For: Teamleads, Architects, Entrepreneurs and QA members that are searching for a path to higher quality.
Generally, testing is perceived as boring, time consuming and ‘expensive’. This is also the first question business people will ask when you propose it. ‘Fine, but how much does it cost?’. This article should give you some sort of a hand-hold to determine what it might bring you and if the time is right.
How to test your stuff, isn’t as valuable if you don’t have a solid understanding of the Why and When. I have written a post on how to implement TDD in a TypeScript build-process, about the how. Now it’s time for the reasons behind it.

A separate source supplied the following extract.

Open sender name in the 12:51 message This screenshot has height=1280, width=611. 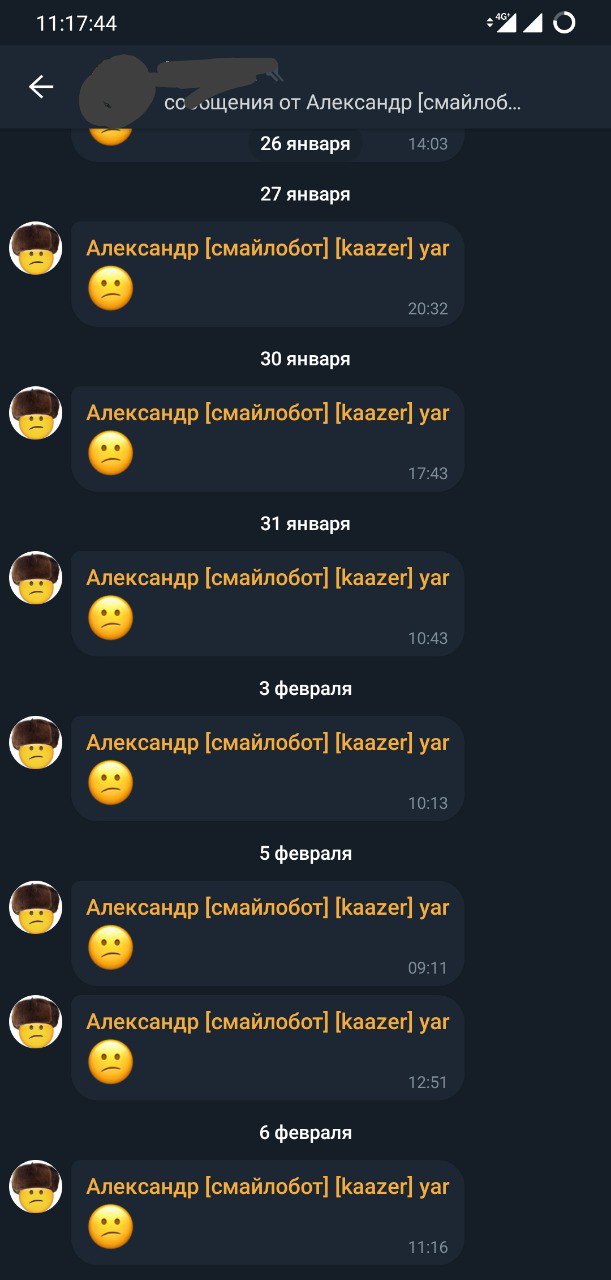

When to start with automated testing
It’s in my opinion foolish to immediately start with writing tests when you start with creating a new product. Often you really don’t know what the product will become (you might think you do, but really, usually you don’t, read about this in The Lean Startup from Eric Ries). There will be many iterations of pivoting that will cause your application to go a completely different way when you build an MVP (Minimally Viable Product).
But once the product found it’s way in to the market, and the goals become more and more long-term, your focus will start to shift from creating new stuff, to make sure we create the good stuff. Code gets refactored all the time to be more performant and better readable. But stuff will break all the time.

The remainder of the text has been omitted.